Por último y aunque esto signifique salirse del sendero feminista, en el capítulo 87 de la Carta se dictaban normas estrictas para castigar a los pirómanos que ponían en peligro los bosques y para proteger a los halcones marinos establecidos en los acantilados de la isla, codiciadísimos por los nobles aficionados a la cetrería, prohibiendo, bajo severas penas, su captura y el expolio de sus nidos; una iniciativa legal que, en 1839, animó al naturalista lombardo Carlo Giuseppe Géné, a bautizar la especie como Falco eleanoare, que en francés pasó a ser Faucon d’Eleonore; en catalán, Falcó de la Reina; en inglés, Eleonora’s Falcon; y en alemán Eleonorenfalke.

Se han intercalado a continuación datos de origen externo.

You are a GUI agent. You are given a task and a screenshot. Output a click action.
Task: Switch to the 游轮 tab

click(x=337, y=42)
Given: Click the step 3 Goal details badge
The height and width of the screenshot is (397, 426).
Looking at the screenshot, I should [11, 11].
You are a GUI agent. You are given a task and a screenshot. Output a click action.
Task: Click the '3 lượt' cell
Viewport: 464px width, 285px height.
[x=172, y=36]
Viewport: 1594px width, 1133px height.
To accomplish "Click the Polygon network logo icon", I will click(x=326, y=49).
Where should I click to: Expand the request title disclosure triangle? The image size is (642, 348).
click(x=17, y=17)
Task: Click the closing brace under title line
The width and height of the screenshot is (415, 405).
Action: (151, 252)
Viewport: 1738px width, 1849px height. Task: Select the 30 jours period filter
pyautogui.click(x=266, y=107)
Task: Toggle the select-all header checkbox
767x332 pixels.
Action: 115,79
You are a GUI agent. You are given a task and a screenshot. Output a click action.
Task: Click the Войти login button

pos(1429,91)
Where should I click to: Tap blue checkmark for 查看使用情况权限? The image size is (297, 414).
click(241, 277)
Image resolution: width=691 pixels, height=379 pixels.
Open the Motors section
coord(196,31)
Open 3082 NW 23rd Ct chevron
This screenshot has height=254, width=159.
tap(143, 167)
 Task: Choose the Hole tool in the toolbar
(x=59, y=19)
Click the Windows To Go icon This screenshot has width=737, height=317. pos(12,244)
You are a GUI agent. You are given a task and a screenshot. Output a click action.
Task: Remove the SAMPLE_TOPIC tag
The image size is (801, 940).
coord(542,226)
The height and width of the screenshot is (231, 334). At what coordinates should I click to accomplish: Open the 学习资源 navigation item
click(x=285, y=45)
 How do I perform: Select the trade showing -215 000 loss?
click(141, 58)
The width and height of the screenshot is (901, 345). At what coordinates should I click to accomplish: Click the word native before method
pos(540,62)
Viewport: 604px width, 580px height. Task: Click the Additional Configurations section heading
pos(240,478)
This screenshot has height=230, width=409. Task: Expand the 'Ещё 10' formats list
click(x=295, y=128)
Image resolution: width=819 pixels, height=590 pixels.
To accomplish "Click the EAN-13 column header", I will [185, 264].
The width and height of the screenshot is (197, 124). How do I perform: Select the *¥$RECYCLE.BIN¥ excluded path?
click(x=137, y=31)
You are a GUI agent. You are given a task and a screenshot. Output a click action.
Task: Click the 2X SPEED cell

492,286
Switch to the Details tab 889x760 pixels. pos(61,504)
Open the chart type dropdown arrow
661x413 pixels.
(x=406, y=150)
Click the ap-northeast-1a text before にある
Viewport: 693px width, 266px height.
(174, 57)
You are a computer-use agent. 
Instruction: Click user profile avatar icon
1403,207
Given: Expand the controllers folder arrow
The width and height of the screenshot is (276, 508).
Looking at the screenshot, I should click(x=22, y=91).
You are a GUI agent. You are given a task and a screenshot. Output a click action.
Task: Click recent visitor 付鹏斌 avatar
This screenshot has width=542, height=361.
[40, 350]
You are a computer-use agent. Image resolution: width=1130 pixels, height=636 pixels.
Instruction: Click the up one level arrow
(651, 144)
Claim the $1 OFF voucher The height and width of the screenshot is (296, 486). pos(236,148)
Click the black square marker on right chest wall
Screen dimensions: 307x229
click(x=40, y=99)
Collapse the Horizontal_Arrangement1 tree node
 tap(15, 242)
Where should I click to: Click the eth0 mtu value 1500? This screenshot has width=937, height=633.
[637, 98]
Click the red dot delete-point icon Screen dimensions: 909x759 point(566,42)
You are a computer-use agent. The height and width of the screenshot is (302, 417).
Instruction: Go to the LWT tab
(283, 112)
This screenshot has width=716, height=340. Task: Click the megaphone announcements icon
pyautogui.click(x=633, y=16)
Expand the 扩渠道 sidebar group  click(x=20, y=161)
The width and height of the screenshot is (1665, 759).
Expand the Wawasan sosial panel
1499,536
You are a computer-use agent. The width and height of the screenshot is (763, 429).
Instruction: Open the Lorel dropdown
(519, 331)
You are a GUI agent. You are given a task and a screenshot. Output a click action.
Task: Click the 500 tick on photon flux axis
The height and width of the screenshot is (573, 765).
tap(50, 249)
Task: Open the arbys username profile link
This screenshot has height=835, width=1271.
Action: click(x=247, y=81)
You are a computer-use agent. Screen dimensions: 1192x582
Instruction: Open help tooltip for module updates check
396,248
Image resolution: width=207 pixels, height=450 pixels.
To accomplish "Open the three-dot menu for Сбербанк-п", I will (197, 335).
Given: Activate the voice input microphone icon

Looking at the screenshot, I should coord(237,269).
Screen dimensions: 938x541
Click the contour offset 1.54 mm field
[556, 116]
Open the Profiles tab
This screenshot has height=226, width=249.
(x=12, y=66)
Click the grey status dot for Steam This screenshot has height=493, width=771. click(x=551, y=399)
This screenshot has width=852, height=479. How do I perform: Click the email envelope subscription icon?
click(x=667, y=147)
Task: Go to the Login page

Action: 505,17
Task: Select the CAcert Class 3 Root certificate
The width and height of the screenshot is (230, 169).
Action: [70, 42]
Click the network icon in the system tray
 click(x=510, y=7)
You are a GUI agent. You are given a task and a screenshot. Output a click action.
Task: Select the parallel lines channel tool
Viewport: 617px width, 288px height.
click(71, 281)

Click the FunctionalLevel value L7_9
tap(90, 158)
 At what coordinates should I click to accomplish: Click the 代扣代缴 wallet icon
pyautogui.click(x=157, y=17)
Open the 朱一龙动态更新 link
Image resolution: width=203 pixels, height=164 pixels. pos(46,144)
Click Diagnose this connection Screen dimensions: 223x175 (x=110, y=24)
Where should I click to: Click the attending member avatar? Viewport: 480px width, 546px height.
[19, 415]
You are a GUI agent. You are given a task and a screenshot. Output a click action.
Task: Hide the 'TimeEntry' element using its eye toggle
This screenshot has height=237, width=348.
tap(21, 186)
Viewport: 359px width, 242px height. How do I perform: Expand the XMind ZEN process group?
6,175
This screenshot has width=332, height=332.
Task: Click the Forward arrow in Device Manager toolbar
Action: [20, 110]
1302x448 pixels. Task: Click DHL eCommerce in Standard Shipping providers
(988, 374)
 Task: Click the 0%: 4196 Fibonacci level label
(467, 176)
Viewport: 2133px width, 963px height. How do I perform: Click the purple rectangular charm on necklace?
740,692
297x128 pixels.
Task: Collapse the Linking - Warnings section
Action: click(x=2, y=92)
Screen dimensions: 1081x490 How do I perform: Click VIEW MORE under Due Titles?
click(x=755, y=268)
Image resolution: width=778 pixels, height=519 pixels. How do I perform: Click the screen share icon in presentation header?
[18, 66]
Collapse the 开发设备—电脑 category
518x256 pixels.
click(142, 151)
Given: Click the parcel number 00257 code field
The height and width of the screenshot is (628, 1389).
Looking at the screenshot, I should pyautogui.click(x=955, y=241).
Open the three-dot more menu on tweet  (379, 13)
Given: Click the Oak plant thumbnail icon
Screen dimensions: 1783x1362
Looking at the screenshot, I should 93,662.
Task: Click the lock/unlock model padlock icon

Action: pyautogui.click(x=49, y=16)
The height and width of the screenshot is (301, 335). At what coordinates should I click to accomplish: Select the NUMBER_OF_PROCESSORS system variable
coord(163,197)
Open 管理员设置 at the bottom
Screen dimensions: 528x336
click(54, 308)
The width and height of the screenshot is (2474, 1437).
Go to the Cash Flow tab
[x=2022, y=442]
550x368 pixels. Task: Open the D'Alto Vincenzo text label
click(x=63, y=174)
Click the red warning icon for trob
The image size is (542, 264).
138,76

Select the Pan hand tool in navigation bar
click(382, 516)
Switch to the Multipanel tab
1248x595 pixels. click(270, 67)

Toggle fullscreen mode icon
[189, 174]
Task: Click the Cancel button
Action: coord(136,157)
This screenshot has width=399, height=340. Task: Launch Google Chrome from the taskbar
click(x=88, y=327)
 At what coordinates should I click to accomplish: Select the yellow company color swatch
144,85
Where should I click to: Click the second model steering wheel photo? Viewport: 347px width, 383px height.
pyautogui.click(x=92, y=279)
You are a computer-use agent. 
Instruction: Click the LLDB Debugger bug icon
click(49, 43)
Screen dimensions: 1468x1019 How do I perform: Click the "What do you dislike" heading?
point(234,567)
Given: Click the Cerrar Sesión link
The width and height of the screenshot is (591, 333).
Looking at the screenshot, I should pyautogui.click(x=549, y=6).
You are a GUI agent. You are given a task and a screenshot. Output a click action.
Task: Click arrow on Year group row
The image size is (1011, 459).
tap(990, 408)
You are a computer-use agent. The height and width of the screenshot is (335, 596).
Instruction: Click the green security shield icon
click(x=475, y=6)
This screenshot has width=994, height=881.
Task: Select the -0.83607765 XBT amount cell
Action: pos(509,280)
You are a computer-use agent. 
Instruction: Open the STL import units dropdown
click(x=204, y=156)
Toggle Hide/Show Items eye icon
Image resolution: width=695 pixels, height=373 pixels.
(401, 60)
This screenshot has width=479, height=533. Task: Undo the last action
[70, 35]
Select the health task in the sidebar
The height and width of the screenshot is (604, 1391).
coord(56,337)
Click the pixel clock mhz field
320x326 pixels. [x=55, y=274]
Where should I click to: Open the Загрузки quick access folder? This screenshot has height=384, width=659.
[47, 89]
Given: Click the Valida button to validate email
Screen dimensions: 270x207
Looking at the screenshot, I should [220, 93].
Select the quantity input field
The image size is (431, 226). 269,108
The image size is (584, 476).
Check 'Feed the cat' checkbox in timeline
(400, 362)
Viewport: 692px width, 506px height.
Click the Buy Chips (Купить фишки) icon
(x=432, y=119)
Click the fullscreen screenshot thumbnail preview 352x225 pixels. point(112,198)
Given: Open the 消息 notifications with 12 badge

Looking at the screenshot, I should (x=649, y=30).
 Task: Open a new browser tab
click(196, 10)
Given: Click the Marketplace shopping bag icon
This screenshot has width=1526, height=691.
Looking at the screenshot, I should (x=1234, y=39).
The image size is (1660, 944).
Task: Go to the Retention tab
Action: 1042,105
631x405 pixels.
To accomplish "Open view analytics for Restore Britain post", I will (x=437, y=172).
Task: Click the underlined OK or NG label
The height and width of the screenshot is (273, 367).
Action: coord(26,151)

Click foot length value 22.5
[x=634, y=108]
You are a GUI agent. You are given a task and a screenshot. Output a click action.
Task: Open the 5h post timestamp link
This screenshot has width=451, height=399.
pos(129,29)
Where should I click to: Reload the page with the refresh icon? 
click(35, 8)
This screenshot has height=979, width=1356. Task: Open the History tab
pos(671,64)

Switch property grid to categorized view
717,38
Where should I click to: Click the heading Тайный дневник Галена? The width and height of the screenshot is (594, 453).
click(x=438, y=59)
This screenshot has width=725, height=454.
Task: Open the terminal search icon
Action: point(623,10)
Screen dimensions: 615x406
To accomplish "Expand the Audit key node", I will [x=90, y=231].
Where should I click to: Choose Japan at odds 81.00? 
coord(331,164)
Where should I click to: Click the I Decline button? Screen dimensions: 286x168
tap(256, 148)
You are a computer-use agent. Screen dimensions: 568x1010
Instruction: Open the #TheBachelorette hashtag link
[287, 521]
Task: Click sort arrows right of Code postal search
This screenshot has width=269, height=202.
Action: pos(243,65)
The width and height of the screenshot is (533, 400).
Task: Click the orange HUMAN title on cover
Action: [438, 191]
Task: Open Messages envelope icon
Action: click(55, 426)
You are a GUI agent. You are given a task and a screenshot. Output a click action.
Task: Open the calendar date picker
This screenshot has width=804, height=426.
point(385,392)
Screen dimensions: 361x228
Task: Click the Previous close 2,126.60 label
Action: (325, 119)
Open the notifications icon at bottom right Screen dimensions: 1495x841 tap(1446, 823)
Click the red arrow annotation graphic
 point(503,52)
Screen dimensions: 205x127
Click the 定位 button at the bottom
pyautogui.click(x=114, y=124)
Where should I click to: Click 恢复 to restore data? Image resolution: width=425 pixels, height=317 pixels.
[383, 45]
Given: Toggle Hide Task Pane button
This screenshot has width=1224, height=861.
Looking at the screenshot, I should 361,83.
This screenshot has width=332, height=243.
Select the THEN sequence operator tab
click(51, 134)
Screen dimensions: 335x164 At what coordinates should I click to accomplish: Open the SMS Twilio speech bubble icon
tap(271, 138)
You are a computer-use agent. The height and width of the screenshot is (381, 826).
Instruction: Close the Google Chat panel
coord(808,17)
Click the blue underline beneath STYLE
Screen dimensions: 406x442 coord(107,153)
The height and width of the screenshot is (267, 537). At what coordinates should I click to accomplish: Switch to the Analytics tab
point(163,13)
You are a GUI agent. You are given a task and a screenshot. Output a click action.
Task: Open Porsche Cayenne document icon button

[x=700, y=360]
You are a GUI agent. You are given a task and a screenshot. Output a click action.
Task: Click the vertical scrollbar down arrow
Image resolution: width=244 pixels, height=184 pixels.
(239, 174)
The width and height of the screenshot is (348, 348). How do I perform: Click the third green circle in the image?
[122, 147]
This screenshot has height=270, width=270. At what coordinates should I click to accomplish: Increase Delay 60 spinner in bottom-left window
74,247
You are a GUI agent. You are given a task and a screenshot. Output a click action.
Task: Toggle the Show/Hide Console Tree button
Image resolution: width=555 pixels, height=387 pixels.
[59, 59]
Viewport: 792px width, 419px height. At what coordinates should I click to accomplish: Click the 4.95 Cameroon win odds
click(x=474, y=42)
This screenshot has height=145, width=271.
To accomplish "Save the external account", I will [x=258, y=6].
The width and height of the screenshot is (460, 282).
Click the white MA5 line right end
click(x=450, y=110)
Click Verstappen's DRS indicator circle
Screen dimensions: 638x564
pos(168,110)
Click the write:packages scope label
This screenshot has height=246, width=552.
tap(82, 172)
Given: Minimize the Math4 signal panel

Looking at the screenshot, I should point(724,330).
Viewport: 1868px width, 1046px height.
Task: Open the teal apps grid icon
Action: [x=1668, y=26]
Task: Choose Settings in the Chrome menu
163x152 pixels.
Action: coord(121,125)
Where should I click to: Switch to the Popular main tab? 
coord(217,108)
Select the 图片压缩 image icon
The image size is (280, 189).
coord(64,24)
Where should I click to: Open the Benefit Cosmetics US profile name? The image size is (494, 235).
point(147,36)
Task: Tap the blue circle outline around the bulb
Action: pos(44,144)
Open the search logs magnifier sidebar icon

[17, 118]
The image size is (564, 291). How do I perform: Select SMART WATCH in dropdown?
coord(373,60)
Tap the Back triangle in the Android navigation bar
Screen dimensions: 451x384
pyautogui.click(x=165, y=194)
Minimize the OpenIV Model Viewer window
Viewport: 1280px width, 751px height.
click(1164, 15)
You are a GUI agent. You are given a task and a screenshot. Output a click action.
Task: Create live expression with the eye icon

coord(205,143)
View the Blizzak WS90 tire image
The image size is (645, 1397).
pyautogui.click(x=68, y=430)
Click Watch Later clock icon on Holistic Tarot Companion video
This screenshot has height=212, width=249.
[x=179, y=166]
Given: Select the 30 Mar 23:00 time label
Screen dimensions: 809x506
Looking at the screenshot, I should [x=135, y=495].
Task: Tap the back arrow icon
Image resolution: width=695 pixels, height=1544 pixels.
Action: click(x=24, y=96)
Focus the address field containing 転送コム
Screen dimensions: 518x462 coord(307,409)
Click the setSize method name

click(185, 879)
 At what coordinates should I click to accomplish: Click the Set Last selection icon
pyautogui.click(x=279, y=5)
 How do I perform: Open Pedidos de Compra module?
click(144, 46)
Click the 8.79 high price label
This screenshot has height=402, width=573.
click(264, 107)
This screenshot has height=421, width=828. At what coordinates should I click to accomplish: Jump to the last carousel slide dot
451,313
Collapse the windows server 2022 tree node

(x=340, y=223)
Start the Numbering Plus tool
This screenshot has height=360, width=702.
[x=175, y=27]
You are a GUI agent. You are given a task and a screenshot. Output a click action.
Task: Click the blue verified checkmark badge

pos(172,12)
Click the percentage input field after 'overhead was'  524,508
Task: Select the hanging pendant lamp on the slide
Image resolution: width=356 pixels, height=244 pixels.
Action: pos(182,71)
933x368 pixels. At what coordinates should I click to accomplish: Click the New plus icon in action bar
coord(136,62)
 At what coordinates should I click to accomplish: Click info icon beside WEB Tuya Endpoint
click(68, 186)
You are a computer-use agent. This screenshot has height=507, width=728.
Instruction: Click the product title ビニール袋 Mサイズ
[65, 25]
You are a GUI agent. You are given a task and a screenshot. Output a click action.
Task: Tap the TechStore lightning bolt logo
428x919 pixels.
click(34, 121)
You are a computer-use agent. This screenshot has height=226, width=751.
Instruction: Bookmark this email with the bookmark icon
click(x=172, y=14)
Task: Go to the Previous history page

En este punto, verdes, ecologistas y medioambientalistas ya podían hacerle algún mimito de honra a Leonor, al menos de cuando en vez, como pionera en la lucha por la protección de especies en vías de extinción. Y el resto, todos nosotros, brindar por ella en la inminencia del nuevo año. Digo yo.

Miguel Ángel Almodóvar

Sociólogo y comunicador. Investigador en el CSIC y el CIEMAT. Autor de 21 libros de historia, nutrición y gastronomía. Profesor de sociología en el Grado de Criminología.